[Rcpp-devel] Deep copying a matrix
Dirk Eddelbuettel
edd at debian.org
Thu Jul 14 19:55:49 CEST 2011
On 14 July 2011 at 12:36, Etienne B. Racine wrote:
| I'm struggling with the copy of my parameters. If I understand correctly, if
| you ship an int matrix to the function, you'll get a deep copy. However if it's
Wrong.
As Doug alluded to, you need the .clone() method for (intentional) deep
copies. In other words, but default all copies are what one could call
shallow, in fact we simply access the same SEXP structure you had in R.
| a numeric matrix, then there's no copy and you get a matrix pointing on your R
| matrix. That's funny when you try to debug as one might work and the other not.
It basically boils down to user error on your side, and our inability to do
much about this code-wise. Let me recap:
| Here's an illustration
| library(Rcpp); library(inline)
|
| f1 <- cxxfunction(signature(origin="numeric"), body = "
| Rcpp::NumericMatrix m_source(origin);
So you want a _numeric_ matrix but ...
| m_source(0,0) = 0;
| cout << origin << endl << m_source << endl ;
| ",
| include = "using namespace std;",
| plugin="Rcpp")
|
| m <- matrix(1:4,2,2)
you send in an _integer matrix_ and because the types do not mix, we must
copy.

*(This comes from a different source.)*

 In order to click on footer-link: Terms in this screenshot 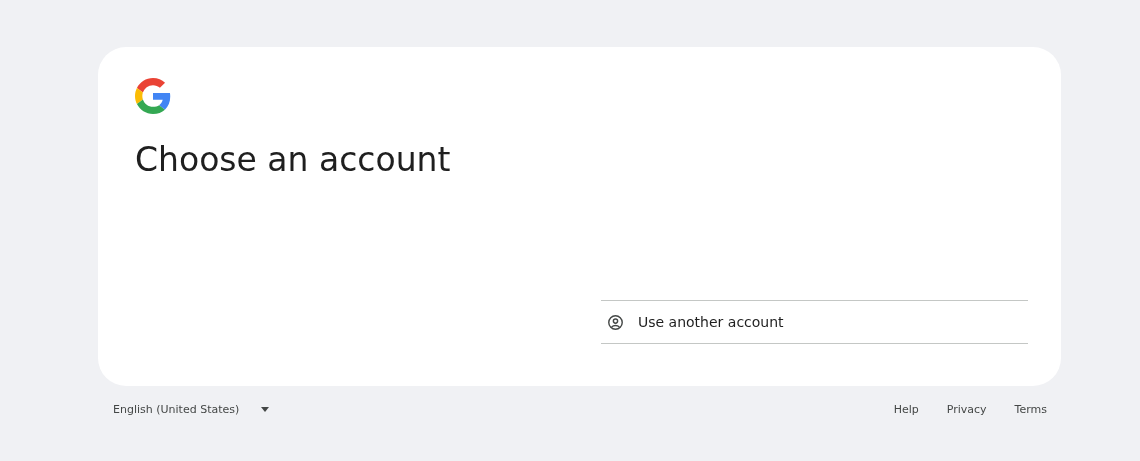, I will do `click(1030, 410)`.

This is a little esoteric, but we discuss that in one or two places and
it has come up here too
| x <- f1(m)
|
| #0x9c7fe18
| #0xb416a1a8 # different
Because of the int != numeric issue.
| m
| # [,1] [,2]
| #[1,] 1 3
| #[2,] 2 4
| m <- matrix(1:4/2,2,2)
| x <- f1(m)
| #0xb416a090
| #0xb416a090 # no different
Because numeric == numeric.
| m
| # [,1] [,2]
| #[1,] 0 1.5
| #[2,] 1 2.0
|
|
| Now, what I'd like is to have a (deep) copy of that matrix, whatever the type.
.clone should do that.
Hth, Dirk
--
Gauss once played himself in a zero-sum game and won $50.